Each line of the data that mentions the string "item" needs to be identified and copied.
── Dataset records ──
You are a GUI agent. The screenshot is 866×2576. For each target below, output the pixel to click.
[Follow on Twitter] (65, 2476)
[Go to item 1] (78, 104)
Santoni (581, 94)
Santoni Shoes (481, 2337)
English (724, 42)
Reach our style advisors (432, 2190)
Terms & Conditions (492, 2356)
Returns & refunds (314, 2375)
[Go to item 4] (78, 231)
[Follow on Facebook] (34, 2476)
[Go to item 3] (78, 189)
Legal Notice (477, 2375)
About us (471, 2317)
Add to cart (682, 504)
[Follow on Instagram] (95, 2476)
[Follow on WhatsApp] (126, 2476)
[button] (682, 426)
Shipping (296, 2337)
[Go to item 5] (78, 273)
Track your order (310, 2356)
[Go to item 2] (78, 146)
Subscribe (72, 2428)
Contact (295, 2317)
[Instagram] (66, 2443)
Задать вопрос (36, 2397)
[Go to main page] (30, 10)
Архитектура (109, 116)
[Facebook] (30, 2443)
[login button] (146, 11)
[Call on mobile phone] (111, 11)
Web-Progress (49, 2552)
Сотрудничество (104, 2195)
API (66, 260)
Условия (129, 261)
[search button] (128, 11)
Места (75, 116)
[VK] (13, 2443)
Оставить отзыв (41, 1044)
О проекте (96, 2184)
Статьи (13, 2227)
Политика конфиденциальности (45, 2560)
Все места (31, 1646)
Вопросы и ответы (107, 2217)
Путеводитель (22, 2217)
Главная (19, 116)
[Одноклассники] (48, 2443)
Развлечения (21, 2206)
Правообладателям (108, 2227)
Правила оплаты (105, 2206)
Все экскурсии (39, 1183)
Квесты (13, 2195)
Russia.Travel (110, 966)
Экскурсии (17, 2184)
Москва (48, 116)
───
> [Solution to this problem]:
[Go to item 1] (78, 104)
[Go to item 4] (78, 231)
[Go to item 3] (78, 189)
[Go to item 5] (78, 273)
[Go to item 2] (78, 146)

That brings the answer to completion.